_Extracted entries_:
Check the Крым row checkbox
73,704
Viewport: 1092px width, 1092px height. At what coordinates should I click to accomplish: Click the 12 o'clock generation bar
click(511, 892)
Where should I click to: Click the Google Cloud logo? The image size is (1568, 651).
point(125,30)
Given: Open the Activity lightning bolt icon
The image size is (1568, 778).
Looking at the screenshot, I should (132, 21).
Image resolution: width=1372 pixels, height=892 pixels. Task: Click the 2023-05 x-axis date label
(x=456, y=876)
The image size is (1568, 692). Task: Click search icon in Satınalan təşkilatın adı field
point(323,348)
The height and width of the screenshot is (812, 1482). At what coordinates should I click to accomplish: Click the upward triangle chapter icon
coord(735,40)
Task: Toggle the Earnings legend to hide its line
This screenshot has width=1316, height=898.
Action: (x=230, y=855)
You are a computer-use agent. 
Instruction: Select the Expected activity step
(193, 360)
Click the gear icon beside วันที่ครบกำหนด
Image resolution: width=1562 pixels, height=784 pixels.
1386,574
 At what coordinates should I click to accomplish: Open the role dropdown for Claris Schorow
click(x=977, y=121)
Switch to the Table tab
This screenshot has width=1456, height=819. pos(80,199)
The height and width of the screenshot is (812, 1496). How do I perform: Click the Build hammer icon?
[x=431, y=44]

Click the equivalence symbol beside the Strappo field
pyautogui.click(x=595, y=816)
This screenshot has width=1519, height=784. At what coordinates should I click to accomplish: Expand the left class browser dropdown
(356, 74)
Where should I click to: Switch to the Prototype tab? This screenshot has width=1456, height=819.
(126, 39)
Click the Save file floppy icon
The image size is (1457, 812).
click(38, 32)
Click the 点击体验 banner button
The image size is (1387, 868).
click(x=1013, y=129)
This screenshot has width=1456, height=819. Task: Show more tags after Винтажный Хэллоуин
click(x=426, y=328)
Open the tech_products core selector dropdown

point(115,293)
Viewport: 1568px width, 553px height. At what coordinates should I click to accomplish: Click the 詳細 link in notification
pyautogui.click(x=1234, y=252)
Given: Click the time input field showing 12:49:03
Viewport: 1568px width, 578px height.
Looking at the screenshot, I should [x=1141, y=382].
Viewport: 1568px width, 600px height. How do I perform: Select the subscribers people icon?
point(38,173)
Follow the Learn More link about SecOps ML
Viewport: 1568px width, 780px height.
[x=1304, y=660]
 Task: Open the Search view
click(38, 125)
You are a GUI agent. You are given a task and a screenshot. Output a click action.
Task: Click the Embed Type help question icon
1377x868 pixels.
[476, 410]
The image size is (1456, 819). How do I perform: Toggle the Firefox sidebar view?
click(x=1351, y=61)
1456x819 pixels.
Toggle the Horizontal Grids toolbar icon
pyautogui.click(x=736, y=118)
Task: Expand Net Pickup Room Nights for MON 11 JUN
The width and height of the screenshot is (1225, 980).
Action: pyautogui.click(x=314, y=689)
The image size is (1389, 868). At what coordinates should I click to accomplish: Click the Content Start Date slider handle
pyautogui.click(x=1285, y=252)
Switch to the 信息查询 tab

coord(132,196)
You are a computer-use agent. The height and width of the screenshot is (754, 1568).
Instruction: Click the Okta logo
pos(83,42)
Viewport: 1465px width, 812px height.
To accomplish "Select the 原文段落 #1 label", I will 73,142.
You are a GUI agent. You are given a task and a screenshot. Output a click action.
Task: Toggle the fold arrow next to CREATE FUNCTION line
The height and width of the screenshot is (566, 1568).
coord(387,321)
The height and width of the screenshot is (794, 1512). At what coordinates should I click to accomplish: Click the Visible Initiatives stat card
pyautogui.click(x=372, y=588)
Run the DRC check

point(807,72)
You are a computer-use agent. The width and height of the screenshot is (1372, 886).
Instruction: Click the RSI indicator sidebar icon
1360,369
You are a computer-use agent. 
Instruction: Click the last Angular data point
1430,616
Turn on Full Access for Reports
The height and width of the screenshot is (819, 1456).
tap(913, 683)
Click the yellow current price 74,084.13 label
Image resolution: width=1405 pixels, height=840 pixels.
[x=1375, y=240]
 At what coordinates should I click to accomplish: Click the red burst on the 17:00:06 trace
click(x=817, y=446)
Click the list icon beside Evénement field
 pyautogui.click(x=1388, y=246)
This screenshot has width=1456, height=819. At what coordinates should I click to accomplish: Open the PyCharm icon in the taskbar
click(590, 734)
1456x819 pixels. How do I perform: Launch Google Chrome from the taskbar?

_How to complete this task_:
From the material above, copy every line that has the word "computer" in it.

_Problem solution_:
You are a computer-use agent. 
You are a computer-use agent. The height and width of the screenshot is (754, 1568).
You are a computer-use agent. The width and height of the screenshot is (1372, 886).
You are a computer-use agent. 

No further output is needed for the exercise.